> [Exercise instructions]:
Write out the whole listing again so that each line matches the original.

> [Dataset records]:
•••

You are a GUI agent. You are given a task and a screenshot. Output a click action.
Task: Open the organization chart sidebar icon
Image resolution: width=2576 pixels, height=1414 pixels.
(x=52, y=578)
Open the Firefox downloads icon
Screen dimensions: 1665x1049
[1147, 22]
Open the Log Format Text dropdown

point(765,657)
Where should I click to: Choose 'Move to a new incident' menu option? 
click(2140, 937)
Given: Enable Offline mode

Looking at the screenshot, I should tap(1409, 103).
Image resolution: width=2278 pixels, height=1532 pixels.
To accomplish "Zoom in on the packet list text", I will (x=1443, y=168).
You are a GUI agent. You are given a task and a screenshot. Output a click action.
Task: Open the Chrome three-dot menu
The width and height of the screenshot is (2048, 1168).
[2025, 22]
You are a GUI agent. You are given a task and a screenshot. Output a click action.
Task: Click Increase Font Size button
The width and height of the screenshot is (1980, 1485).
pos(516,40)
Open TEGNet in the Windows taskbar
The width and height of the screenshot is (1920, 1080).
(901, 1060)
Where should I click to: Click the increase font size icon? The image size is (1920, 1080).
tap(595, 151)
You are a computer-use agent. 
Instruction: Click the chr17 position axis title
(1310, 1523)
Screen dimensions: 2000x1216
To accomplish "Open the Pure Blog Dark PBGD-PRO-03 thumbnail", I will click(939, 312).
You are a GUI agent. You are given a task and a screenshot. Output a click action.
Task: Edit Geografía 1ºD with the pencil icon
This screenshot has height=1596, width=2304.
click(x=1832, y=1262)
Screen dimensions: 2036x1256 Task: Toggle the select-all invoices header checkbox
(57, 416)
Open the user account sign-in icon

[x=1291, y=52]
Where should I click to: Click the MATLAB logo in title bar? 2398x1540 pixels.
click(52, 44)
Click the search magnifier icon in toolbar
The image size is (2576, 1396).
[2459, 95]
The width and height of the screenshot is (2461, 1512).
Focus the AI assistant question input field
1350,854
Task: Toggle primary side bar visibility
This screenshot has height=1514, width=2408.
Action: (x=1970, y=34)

•••

> [Worked solution]:
You are a GUI agent. You are given a task and a screenshot. Output a click action.
Task: Open the organization chart sidebar icon
Image resolution: width=2576 pixels, height=1414 pixels.
(x=52, y=578)
Open the Firefox downloads icon
Screen dimensions: 1665x1049
[1147, 22]
Open the Log Format Text dropdown

point(765,657)
Where should I click to: Choose 'Move to a new incident' menu option? 
click(2140, 937)
Given: Enable Offline mode

Looking at the screenshot, I should tap(1409, 103).
Image resolution: width=2278 pixels, height=1532 pixels.
To accomplish "Zoom in on the packet list text", I will (x=1443, y=168).
You are a GUI agent. You are given a task and a screenshot. Output a click action.
Task: Open the Chrome three-dot menu
The width and height of the screenshot is (2048, 1168).
[2025, 22]
You are a GUI agent. You are given a task and a screenshot. Output a click action.
Task: Click Increase Font Size button
The width and height of the screenshot is (1980, 1485).
pos(516,40)
Open TEGNet in the Windows taskbar
The width and height of the screenshot is (1920, 1080).
(901, 1060)
Where should I click to: Click the increase font size icon? The image size is (1920, 1080).
tap(595, 151)
You are a computer-use agent. 
Instruction: Click the chr17 position axis title
(1310, 1523)
Screen dimensions: 2000x1216
To accomplish "Open the Pure Blog Dark PBGD-PRO-03 thumbnail", I will click(939, 312).
You are a GUI agent. You are given a task and a screenshot. Output a click action.
Task: Edit Geografía 1ºD with the pencil icon
This screenshot has height=1596, width=2304.
click(x=1832, y=1262)
Screen dimensions: 2036x1256 Task: Toggle the select-all invoices header checkbox
(57, 416)
Open the user account sign-in icon

[x=1291, y=52]
Where should I click to: Click the MATLAB logo in title bar? 2398x1540 pixels.
click(52, 44)
Click the search magnifier icon in toolbar
The image size is (2576, 1396).
[2459, 95]
The width and height of the screenshot is (2461, 1512).
Focus the AI assistant question input field
1350,854
Task: Toggle primary side bar visibility
This screenshot has height=1514, width=2408.
Action: (x=1970, y=34)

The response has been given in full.